▶ [Exercise details]:
Copy out the following entries word for word, leaving out the pictures.

▶ [Supplied information]:
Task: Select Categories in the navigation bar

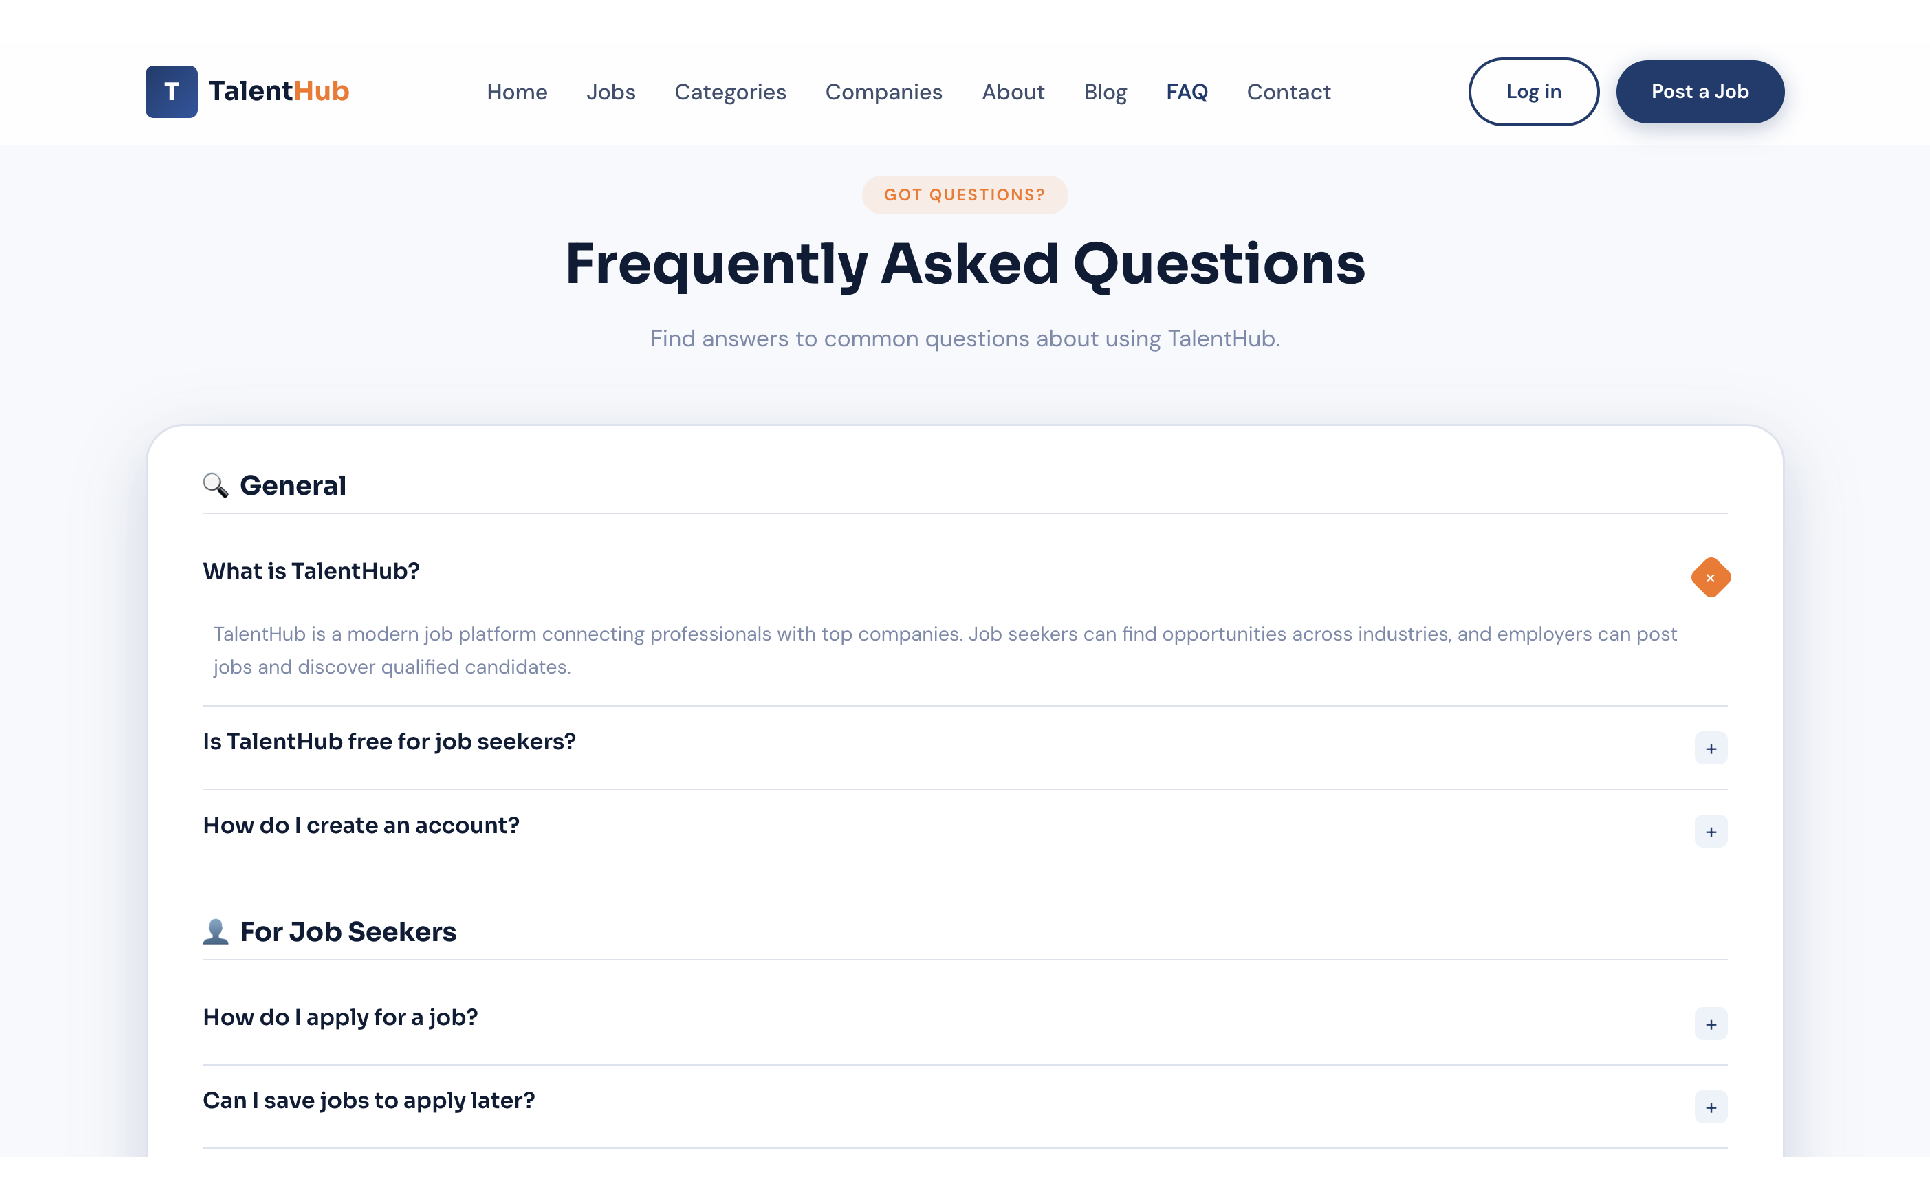Action: 730,92
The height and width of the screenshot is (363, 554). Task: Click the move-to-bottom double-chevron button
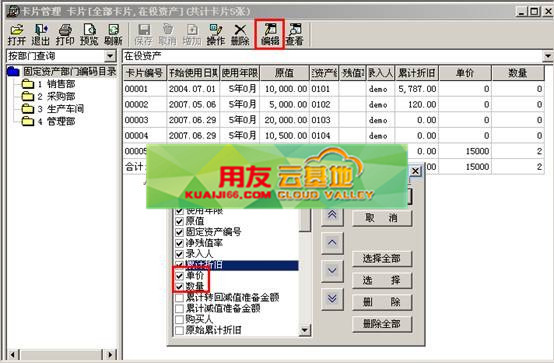click(x=332, y=299)
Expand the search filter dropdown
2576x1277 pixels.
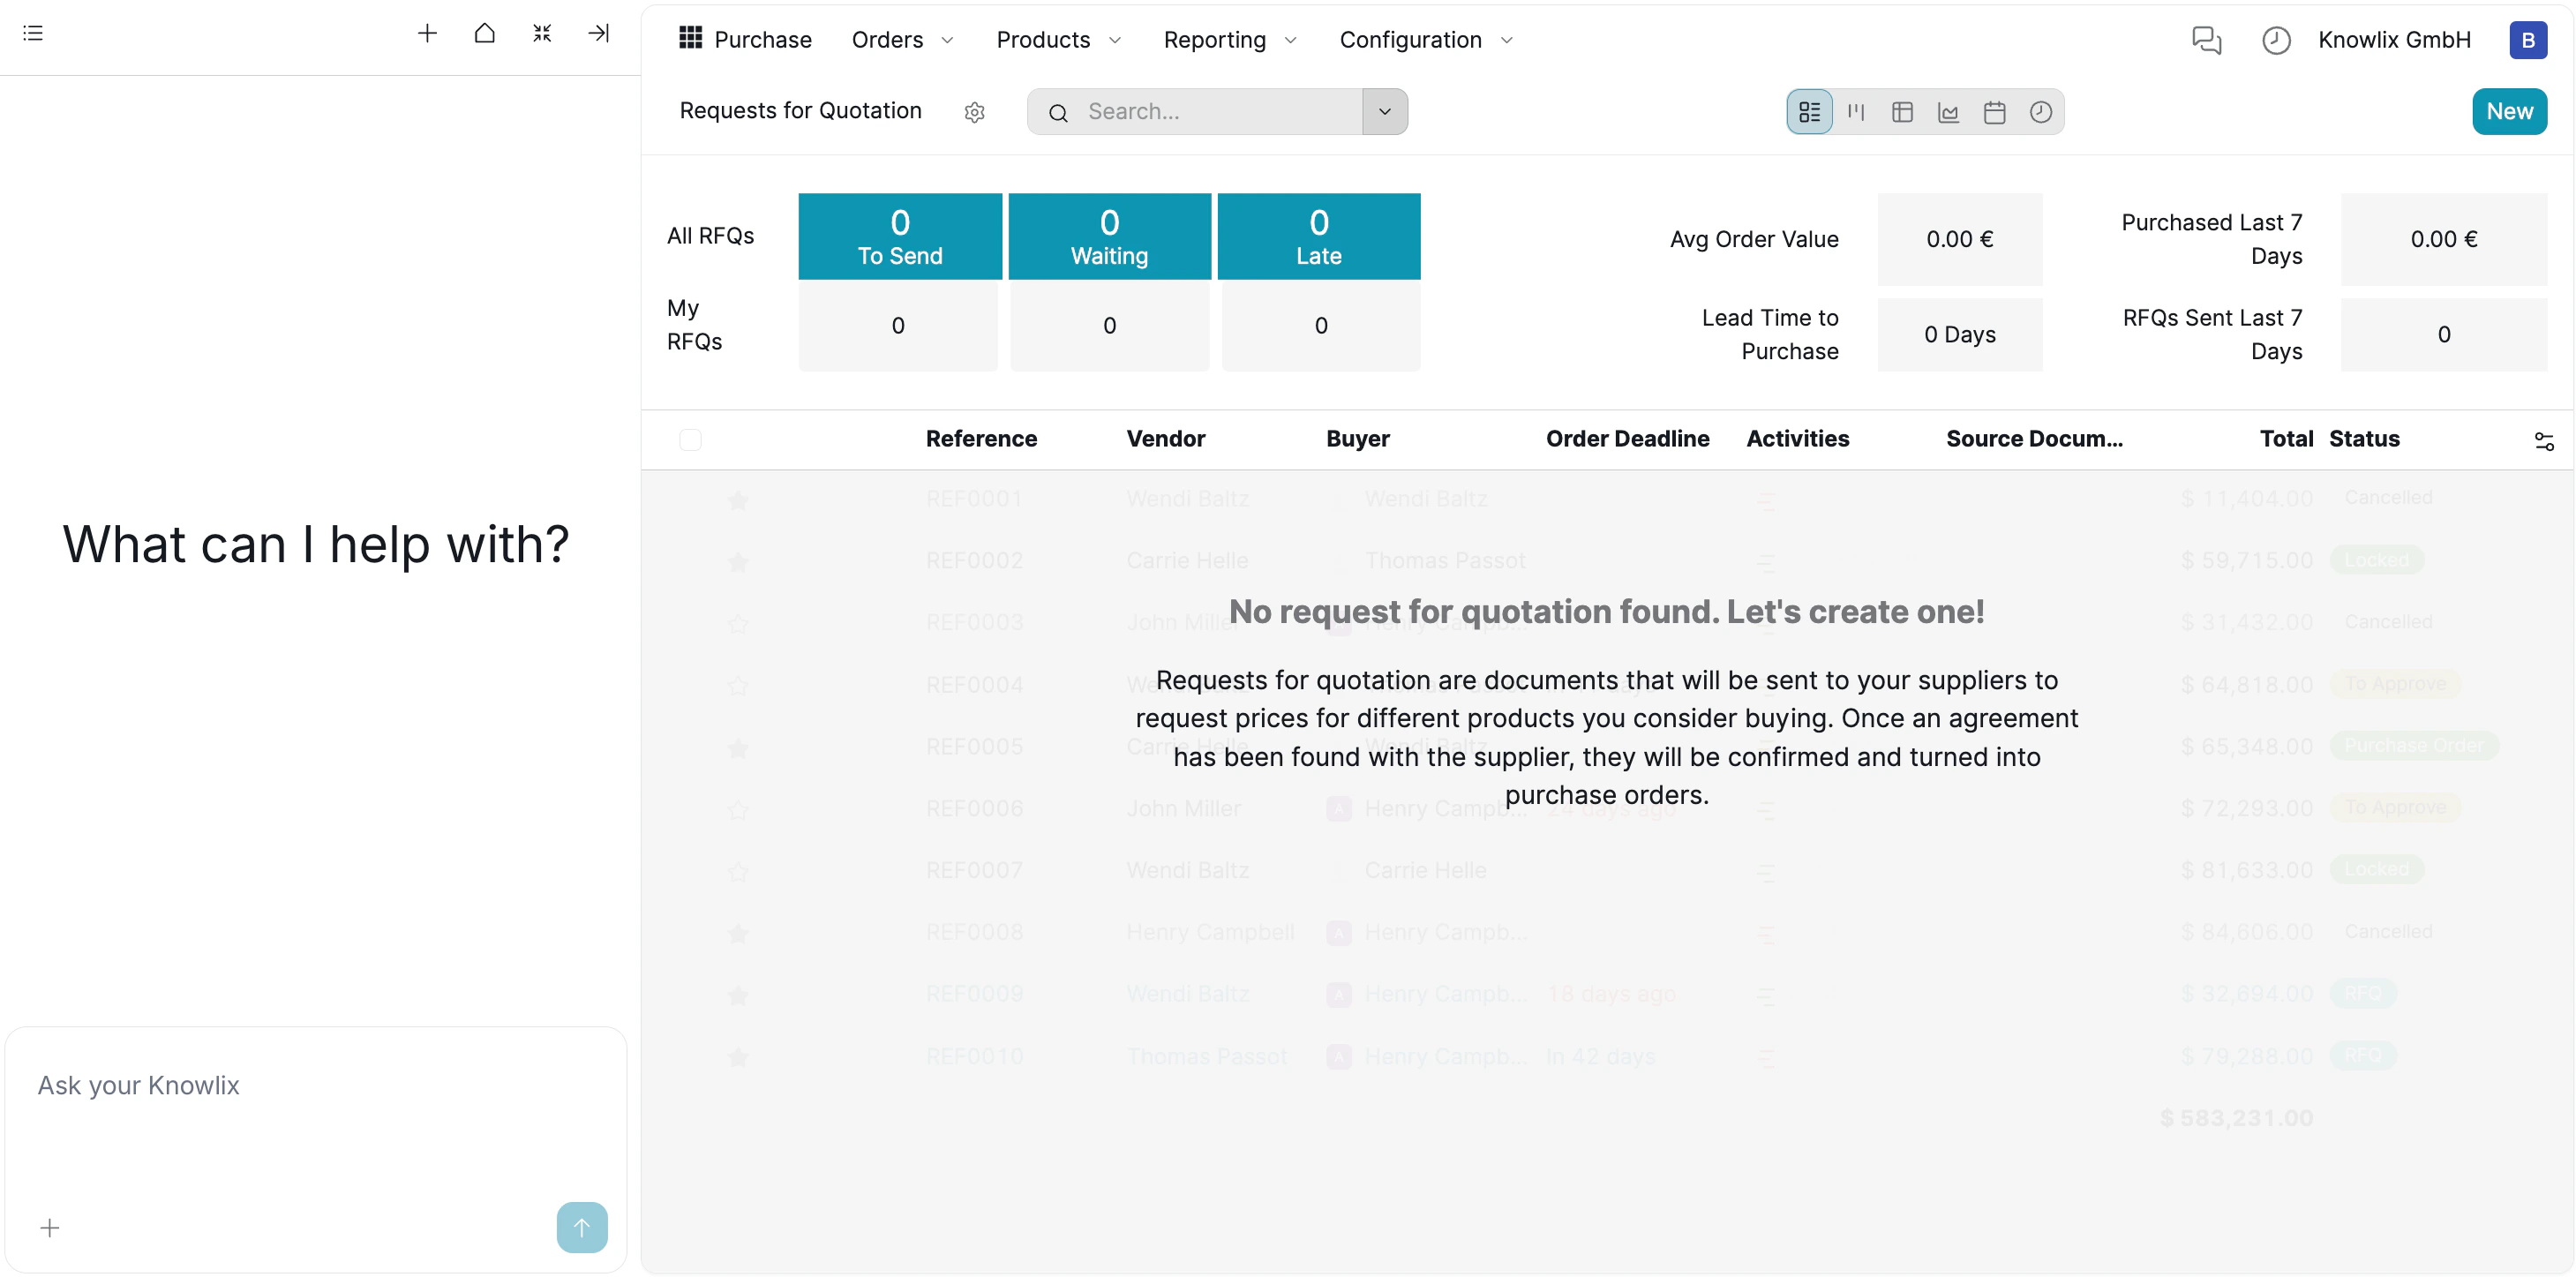point(1385,111)
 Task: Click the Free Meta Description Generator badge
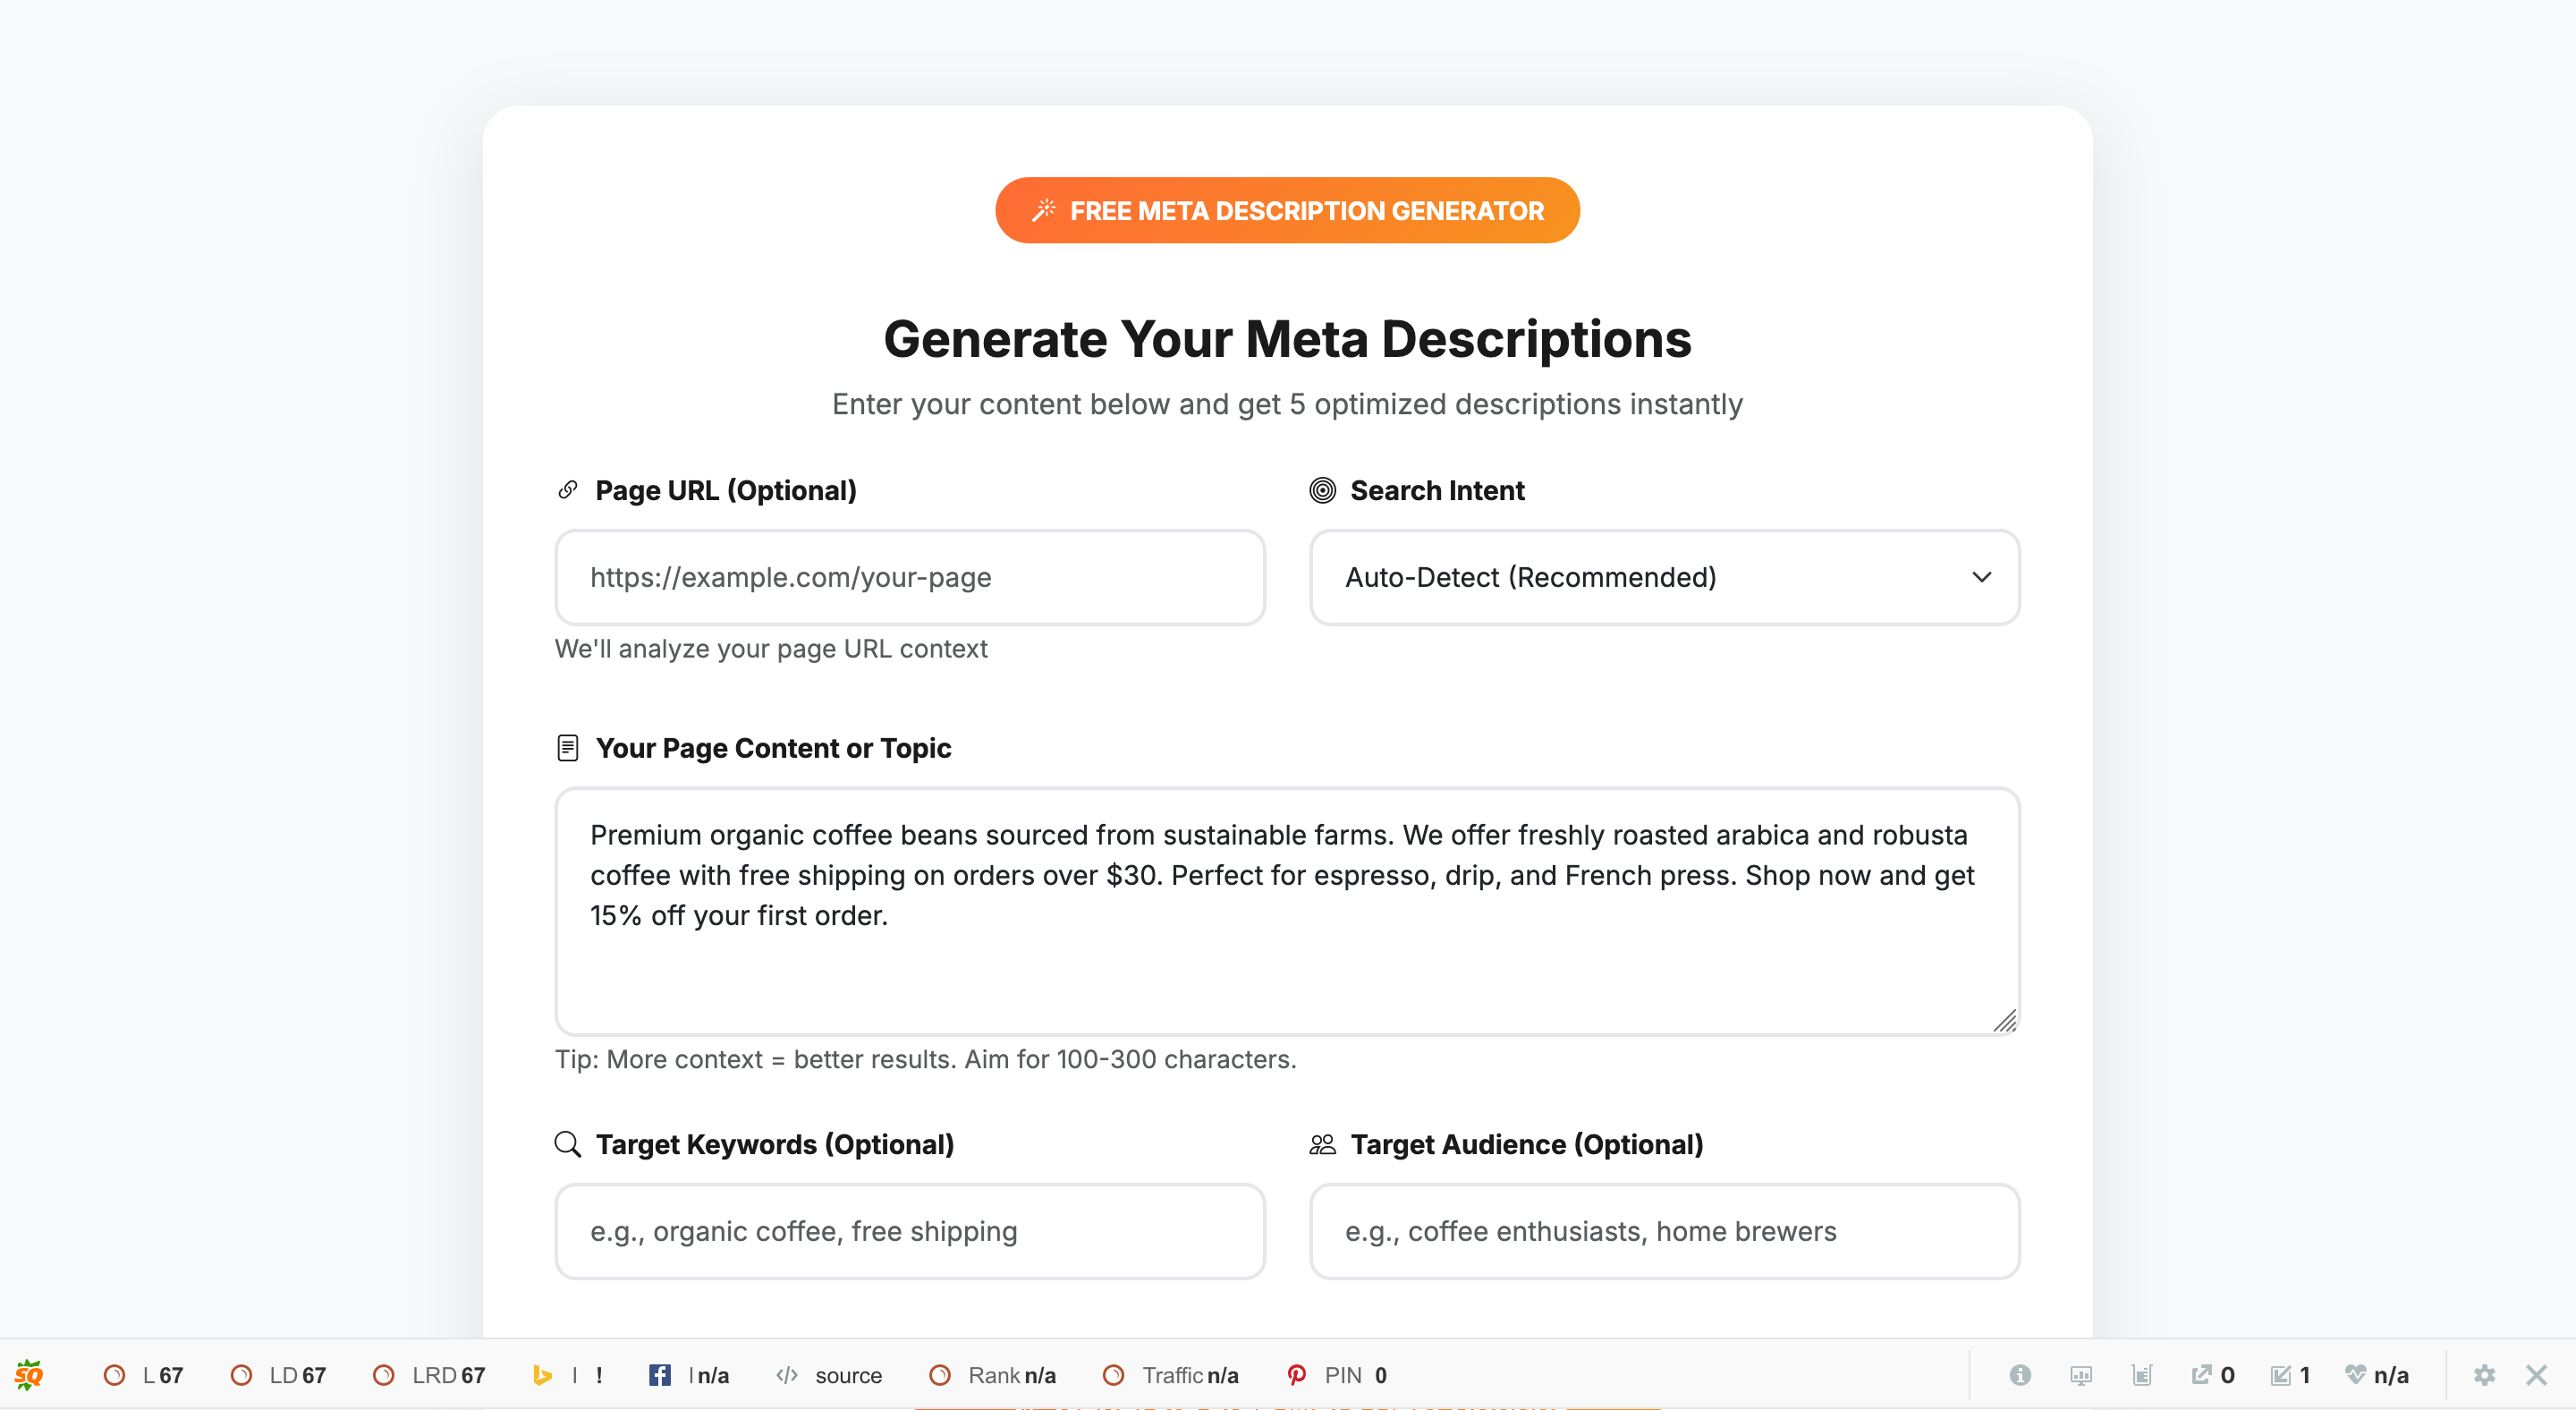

▶ [Solution for this exercise]:
Task: Select Categories in the navigation bar

Action: 730,92
The height and width of the screenshot is (363, 554). Task: Click the move-to-bottom double-chevron button
click(x=332, y=299)
Expand the search filter dropdown
2576x1277 pixels.
point(1385,111)
 Task: Click the Free Meta Description Generator badge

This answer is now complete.